Le programme Artemis, dirigé par la NASA, progresse vers son objectif d'établir une présence humaine durable sur la Lune. Suite au vol d'essai sans équipage Artemis I en 2022 et à la mission de survol lunaire Artemis II avec équipage, dont les astronautes sont revenus sur Terre fin 2025, l'attention se porte désormais sur la mission Artemis III. Celle-ci vise à faire atterrir des astronautes, dont la première femme, près du pôle sud lunaire, avec une date de lancement prévue au plus tôt en septembre 2026.
Ces missions sont fondamentales pour l'objectif à long terme de la NASA d'utiliser la Lune comme terrain d'essai pour l'exploration humaine future de Mars. La station Lunar Gateway prévue et les opérations de surface soutenues visent à développer les technologies et l'expérience opérationnelle nécessaires aux voyages spatiaux plus lointains.
Alors que l'activité autour de la Lune s'intensifie avec de multiples nations et entreprises privées planifiant des missions, les experts soulignent le besoin urgent de mettre à jour le cadre international de gouvernance spatiale. Le Traité de l'espace de 1967 fournit des principes fondateurs mais manque de règles détaillées pour les défis modernes comme l'utilisation des ressources lunaires, la gestion du trafic et la prévention des conflits.
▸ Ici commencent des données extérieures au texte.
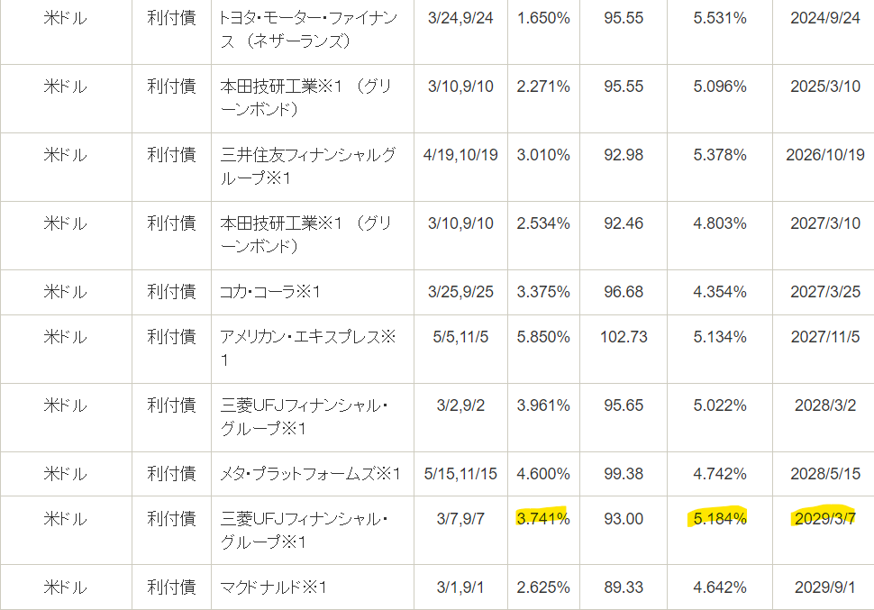Select the 89.33 price for マクドナルド

[624, 587]
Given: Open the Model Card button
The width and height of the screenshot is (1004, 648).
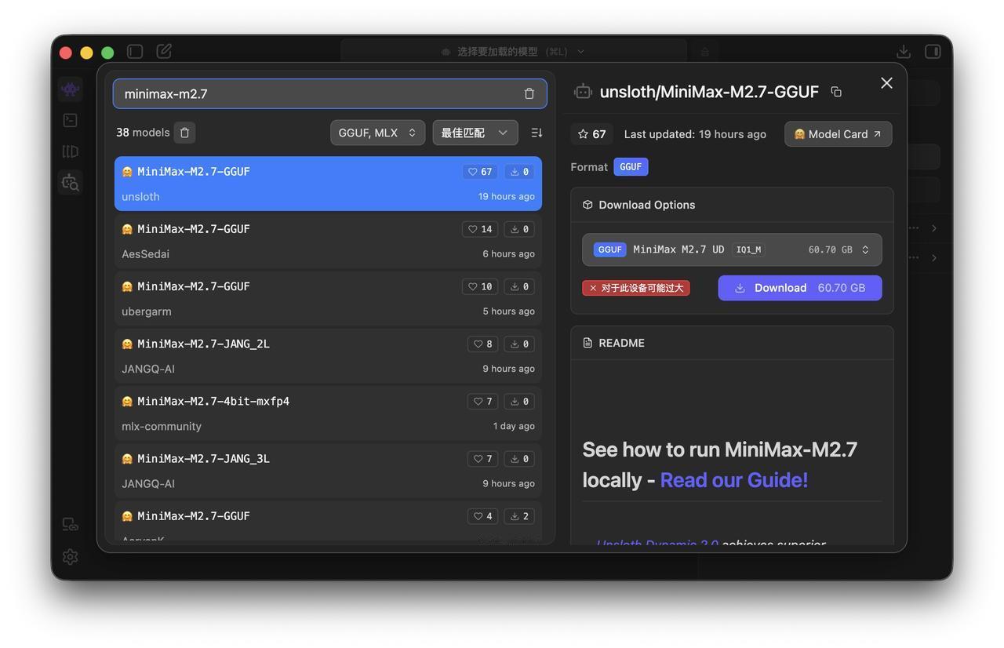Looking at the screenshot, I should (x=837, y=134).
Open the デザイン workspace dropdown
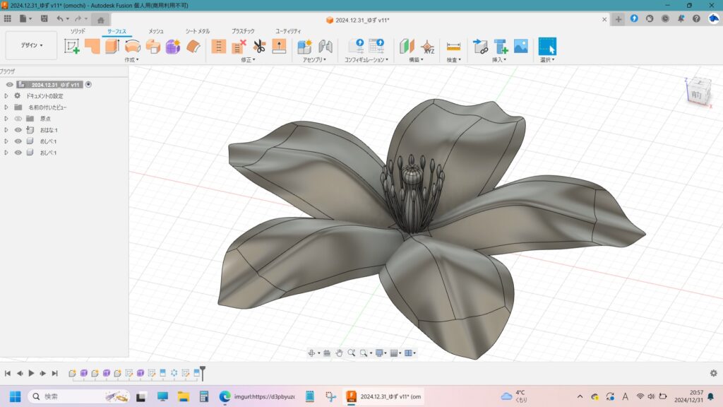 (x=31, y=45)
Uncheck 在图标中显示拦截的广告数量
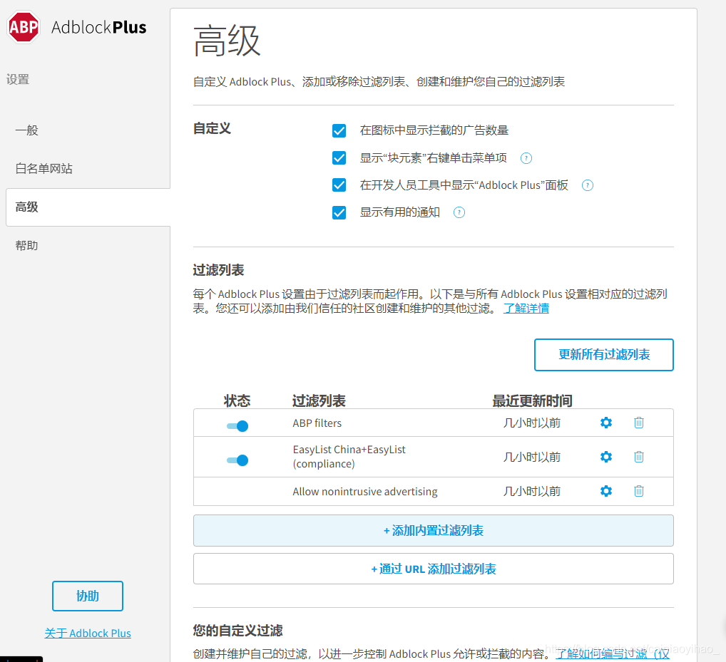This screenshot has width=726, height=662. click(339, 130)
Des discussions diplomatiques, notamment au sein du Comité des utilisations pacifiques de l'espace extra-atmosphérique (CUPEEA) de l'ONU, se poursuivent pour aborder ces questions.
Le succès du programme Artemis jusqu'à présent démontre des progrès techniques significatifs, mais son héritage durable pourrait également dépendre du développement parallèle de nouveaux accords internationaux pour garantir une exploration pacifique et coopérative.